Al enmascarar su propósito autoritario en un discurso que se dice progresista en todo lo que emprende, al hacer de la descalificación del disidente un prerrequisito de la propia autosuficiencia y al recurrir una y otra vez al encubrimiento de los hechos que reflejan su falta de escrúpulos y de transparencia, este gobierno ha enseñado a mentir y a despreciar. Su habilidad para imponer lo que pretende se traduce no sólo en las prácticas propias, sino también en las ajenas; en conductas sociales vergonzosas, como las que afectaron a Axel Kicillof y su familia. Es así como el pensamiento único se expande y arraiga, incluso entre quienes aseguran combatirlo. De esa manera, los que no coinciden terminan pareciéndose. La metodología del escrache no tiene ideología. Como no la tienen tampoco los totalitarismos. El ejercicio del menoscabo es ecuánime. Unos y otros han pasado a ser unos contra otros, en nombre de todos. Divididos primero y enfrentados después, pareciera que unos y otros han aprendido a proceder del mismo modo. ¡Y ello para probar que son diferentes! Las malas políticas se combaten ahora con malas palabras. El lenguaje cloacal se propone como expresión del pensamiento. La incertidumbre sobre el porvenir de sus hijos autoriza, al parecer, a muchos padres indignados con este gobierno, a aterrorizar con sus insultos a los hijos de aquellos a quienes se considera responsables de esa siembra de incertidumbre, como ocurrió en el barco en que viajaban los Kicillof.
El retroceso del país, en términos de calidad cívica, es uno de los patéticos logros mediante los cuales este gobierno viene a sumar su propia ineptitud a la de aquellos que lo precedieron.
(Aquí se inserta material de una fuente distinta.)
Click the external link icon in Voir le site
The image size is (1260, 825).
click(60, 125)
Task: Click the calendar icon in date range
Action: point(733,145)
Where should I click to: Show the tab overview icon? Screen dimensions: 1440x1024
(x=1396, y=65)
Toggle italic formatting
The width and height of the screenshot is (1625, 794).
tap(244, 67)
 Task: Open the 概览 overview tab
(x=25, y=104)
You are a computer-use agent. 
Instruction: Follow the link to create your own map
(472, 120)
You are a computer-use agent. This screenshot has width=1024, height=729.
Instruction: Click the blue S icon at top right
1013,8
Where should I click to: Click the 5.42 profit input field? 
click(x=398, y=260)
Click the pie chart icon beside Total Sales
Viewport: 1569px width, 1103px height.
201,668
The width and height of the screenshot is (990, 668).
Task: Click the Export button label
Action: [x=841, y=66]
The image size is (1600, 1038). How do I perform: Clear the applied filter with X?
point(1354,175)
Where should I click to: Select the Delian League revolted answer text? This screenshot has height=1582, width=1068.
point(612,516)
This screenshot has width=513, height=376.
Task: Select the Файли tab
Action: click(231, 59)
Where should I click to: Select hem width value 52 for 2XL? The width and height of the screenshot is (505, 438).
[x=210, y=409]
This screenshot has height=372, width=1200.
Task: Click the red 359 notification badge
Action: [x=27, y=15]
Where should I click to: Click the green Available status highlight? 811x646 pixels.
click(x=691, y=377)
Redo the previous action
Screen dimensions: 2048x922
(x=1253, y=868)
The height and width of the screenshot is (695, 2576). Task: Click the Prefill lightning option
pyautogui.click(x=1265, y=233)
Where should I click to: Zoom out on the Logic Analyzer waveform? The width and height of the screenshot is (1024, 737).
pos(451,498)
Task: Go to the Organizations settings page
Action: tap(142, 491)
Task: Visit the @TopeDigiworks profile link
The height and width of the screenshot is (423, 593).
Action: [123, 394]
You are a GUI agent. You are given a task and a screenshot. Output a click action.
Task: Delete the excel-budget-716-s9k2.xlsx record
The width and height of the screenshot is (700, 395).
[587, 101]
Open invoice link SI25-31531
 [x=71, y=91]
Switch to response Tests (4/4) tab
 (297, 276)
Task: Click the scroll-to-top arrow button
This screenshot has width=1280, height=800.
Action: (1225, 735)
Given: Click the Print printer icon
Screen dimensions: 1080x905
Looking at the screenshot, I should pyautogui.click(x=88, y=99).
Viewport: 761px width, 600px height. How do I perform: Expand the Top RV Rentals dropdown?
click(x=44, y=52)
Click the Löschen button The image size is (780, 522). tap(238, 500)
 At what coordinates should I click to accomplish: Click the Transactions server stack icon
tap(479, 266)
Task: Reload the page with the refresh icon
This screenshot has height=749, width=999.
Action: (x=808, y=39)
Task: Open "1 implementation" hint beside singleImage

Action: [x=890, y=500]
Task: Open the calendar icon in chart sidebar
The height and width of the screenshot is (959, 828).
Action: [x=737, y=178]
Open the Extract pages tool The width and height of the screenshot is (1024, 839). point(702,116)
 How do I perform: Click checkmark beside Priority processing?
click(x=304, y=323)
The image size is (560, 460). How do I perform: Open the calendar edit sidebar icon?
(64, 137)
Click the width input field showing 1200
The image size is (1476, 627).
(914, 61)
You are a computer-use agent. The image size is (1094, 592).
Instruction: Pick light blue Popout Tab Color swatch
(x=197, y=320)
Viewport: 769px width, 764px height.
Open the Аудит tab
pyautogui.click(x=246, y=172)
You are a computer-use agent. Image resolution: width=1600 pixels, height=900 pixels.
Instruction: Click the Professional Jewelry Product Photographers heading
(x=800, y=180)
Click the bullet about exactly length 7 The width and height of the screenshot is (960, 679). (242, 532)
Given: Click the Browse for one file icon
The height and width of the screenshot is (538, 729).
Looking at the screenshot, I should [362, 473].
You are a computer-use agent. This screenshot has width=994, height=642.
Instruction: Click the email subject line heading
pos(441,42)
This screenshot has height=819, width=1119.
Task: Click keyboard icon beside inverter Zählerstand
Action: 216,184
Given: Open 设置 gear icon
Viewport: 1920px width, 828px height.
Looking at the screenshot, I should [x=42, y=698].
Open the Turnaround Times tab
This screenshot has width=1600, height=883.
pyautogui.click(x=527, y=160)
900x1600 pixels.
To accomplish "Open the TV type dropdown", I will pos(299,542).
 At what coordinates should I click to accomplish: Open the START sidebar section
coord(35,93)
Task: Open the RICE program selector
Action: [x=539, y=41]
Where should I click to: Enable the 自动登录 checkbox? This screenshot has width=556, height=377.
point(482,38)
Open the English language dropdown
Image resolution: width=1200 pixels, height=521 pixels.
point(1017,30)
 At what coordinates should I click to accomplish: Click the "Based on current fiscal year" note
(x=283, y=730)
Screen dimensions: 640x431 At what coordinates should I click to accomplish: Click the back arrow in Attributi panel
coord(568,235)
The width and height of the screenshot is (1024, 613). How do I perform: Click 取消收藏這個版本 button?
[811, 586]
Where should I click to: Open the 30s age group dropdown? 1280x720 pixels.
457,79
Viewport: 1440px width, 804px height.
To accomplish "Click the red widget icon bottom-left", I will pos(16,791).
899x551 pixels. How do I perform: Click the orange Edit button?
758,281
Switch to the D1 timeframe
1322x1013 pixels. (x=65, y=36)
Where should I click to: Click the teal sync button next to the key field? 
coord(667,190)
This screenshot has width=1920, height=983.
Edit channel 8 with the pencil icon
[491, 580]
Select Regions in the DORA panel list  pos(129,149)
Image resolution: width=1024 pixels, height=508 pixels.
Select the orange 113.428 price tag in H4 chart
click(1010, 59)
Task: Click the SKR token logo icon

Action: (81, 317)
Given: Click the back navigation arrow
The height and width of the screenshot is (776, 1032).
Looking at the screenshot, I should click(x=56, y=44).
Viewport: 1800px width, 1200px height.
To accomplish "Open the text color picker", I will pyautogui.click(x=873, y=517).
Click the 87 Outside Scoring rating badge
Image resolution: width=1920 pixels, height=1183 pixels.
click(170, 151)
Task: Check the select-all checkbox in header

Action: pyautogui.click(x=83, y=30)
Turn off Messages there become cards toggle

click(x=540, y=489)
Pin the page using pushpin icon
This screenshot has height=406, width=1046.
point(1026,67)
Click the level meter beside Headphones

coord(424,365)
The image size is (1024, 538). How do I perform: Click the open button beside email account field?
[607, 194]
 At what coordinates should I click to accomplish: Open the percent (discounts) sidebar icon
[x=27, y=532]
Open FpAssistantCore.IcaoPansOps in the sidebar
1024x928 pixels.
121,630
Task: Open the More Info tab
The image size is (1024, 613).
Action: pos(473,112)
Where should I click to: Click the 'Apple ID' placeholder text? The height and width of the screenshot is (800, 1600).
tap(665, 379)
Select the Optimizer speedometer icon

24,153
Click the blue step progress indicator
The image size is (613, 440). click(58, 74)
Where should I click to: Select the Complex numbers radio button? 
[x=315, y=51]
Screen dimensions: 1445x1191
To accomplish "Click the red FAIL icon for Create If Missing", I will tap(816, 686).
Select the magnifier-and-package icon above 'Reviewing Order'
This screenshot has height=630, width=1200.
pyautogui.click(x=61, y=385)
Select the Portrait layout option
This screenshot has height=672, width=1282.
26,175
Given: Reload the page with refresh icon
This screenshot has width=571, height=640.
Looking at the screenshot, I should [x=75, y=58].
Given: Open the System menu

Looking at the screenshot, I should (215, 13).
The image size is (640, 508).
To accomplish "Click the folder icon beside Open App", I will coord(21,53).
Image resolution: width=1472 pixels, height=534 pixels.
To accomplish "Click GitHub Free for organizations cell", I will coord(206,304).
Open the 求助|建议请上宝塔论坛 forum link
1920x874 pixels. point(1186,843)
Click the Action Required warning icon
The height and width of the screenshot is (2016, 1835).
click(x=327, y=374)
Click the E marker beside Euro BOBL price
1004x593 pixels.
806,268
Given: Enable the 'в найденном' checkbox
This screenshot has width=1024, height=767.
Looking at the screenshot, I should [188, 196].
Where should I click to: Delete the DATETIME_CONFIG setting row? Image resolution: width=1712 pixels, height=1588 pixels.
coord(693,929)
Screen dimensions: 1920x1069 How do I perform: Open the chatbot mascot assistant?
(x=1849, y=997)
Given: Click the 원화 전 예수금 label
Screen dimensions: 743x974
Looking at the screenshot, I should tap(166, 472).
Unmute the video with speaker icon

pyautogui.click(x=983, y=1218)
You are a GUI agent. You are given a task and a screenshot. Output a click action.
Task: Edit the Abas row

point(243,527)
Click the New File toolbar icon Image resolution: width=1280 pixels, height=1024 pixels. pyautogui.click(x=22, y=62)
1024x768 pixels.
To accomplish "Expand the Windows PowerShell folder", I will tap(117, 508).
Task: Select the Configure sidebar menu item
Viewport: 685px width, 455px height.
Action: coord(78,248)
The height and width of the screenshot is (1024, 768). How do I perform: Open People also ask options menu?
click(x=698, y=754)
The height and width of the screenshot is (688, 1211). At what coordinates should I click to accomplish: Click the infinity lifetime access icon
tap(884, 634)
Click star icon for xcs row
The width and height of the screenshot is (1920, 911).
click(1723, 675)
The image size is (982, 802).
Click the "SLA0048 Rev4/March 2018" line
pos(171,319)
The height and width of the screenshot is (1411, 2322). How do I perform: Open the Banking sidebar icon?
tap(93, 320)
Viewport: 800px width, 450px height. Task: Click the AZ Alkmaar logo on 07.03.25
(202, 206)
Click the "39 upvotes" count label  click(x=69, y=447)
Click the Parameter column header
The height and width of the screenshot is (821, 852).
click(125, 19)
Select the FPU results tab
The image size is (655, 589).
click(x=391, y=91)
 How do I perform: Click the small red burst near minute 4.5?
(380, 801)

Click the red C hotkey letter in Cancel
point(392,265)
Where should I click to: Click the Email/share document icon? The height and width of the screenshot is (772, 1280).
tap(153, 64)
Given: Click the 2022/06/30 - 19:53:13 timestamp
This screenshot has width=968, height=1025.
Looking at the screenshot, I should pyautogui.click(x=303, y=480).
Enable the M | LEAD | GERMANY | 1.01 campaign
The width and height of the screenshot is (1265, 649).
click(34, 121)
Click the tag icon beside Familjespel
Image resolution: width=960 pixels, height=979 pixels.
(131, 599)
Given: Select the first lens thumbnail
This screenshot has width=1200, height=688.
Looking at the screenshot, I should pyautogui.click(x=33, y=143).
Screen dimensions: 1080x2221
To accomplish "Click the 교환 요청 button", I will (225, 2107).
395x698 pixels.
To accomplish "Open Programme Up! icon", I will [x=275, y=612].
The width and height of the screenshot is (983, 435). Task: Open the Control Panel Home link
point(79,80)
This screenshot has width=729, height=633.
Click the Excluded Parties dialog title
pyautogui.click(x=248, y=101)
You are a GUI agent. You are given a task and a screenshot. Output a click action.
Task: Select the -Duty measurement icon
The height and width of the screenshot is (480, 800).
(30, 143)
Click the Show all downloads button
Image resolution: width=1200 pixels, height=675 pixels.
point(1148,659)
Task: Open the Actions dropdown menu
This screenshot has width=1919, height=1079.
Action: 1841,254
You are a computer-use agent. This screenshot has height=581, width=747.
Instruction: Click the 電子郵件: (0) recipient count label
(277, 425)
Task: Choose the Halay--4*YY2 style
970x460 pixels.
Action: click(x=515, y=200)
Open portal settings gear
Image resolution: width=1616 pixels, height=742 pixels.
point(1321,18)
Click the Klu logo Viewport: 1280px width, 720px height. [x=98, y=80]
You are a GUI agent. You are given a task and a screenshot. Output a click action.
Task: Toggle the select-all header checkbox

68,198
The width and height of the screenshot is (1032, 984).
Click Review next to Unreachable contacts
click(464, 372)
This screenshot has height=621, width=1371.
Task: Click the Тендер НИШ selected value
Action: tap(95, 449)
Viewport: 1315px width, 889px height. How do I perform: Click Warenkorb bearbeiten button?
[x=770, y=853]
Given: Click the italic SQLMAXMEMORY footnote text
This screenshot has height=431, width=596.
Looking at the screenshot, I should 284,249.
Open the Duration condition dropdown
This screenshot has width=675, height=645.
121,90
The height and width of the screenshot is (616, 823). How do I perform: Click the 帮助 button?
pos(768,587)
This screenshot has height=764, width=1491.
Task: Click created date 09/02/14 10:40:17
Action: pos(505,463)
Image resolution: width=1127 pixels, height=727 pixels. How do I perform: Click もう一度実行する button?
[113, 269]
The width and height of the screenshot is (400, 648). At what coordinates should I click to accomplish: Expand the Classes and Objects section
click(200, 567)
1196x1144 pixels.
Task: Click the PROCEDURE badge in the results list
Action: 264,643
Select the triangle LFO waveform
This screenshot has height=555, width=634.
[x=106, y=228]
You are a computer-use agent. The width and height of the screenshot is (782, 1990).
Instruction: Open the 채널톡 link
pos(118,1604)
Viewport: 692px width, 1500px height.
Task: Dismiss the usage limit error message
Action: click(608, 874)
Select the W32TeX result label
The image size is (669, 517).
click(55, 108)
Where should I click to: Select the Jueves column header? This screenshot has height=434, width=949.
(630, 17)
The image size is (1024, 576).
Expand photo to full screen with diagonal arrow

Para inocular a buena parte de la sociedad el apego a la violencia verbal que caracteriza a tantos de sus dirigentes, este gobierno no ha necesitado más que reavivar viejas hostilidades enquistadas en un cuerpo colectivo que desconoce la fecundidad de la reconciliación porque ignora el sentido superior de la política.
Lo sepan o no, los agresores que se ensañaron con Axel Kicillof se parecen a los peores devotos del oficialismo. A los practicantes del agravio ejercido contra todo el que los contradiga. Es cierto: no toman comisarías. No amenazan a los jueces de la Nación. No se escudan en la impunidad para cometer sus felonías económicas. No monologan simulando que dialogan. Pero son capaces de insultar con ferocidad a un funcionario del Estado y desesperar a su familia. Son, en apariencia, hombres afines a las fuerzas opositoras. Dicen no coincidir con el Gobierno en casi nada. Están hartos de su ineficiencia y de la corrupción que trasunta buena parte de sus procedimientos. Hartos de verlo jugar con la Constitución como si se tratara de un fetiche. Hartos de ver sus bolsillos esquilmados por una inflación renegada y un encierro en la irrealidad de nuestra moneda que no disimula lo espurio del interés que mueve a sus promotores. Hartos de la inseguridad, de la explotación de los que poco y nada tienen. Pero incapaces, a la hora en que deberían hacerlo, de devolverle a la palabra la dignidad perdida. De rehuir la injuria, los conceptos envilecidos por la estupidez y el prejuicio. De honrar la inteligencia. Son los hombres que creen estar diciéndole no al Gobierno cuando imitan sus peores conductas.